と尋ねると、半数の子が「まだ変だ」と言います。
「なんで?今度はたくさんかいたよ。いいじゃない?」
と挑発。勇起くんが怒ったように、
「だって、いろいろというんだから、種類がいろいろなくてはダメでしょう。みんな同じ鯉だから変だよ」
と反論してきました。もっと、いろいろな鯉をかけというのです。
 まさか、「種類」などと言う難しい言葉で反論されるとは思いませんでした。大したものです。
 そこで、今度は次のように言いました。 

 じゃあ、文を直してごらん。

「いっぴきいるね」
「いろいろしんだ」
「たくさんたべられた」
と名答、迷答が返ってきました。
 ここまで学習したところで、教科書を開かせました。教科書には、
『いろいろ いるね。 あひる にわとり』
という文が書かれています。絵には、鯉、あひる、にわとり、はとが描かれています。鯉は2匹しかいません。

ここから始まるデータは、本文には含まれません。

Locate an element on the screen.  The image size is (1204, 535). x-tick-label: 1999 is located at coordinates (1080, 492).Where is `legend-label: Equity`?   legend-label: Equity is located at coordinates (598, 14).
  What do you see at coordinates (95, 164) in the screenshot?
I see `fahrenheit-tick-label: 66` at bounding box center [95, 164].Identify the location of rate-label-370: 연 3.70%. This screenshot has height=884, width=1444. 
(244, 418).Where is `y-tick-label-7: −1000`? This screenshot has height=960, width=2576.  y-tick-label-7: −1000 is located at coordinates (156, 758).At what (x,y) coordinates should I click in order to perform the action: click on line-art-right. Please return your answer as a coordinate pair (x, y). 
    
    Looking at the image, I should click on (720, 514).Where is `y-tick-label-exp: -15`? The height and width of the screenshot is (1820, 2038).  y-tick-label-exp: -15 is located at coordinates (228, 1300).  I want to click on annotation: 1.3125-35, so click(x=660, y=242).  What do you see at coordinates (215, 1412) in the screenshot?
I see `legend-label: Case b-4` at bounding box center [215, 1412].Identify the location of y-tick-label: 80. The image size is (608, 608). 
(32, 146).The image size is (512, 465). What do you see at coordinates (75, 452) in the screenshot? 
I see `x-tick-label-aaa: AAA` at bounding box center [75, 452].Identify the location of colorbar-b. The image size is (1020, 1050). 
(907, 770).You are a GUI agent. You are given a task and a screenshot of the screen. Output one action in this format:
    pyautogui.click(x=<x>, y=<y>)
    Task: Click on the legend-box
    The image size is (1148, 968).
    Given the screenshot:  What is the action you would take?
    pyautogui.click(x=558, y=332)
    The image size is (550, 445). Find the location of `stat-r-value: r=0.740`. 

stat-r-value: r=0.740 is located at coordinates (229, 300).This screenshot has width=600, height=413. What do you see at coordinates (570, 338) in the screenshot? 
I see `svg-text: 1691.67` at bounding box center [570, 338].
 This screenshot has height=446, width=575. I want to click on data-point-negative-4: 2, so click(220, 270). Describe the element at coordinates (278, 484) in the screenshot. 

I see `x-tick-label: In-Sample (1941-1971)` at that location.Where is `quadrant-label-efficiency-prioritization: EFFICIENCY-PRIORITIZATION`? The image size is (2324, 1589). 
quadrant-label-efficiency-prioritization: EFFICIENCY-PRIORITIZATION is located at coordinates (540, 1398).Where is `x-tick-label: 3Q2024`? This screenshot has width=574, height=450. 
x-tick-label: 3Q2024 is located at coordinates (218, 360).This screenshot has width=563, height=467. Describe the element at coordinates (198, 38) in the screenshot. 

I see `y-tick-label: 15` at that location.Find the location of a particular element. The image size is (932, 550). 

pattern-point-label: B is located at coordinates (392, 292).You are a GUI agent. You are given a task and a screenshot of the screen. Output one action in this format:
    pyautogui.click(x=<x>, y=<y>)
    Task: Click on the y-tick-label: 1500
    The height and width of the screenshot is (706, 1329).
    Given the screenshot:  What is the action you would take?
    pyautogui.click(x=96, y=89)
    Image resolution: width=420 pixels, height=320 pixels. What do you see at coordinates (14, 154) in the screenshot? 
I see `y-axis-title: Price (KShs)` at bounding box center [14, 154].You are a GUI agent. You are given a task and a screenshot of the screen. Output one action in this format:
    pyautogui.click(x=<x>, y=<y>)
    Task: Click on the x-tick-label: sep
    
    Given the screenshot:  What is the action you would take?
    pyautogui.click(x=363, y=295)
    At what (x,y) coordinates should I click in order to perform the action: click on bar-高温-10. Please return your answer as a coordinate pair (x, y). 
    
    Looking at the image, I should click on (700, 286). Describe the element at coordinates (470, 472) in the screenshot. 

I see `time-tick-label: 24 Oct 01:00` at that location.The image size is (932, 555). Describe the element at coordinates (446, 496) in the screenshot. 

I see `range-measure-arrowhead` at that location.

 教科書は変ですね。鯉は2匹しかいないのに、『いろいろ いるね』って書いてあるよ。

 こう言うと、半数の子供が
「うん、先生の言うとおり変だ」
と言います。
 ここで反論も出されます。
「変じゃないよ。だって、鯉だけじゃなくて、にわとりもあひるもはともいるよ。」
 『いろいろ』ということばのもつ意味範囲について討論したのです。子供たちは、同じものだけがたくさんあっても『いろいろ いるね』とは言わないということを理解してくれたようです。
 最後に全員で音読練習をして学習を終えました。どの子も上手に読んでいました。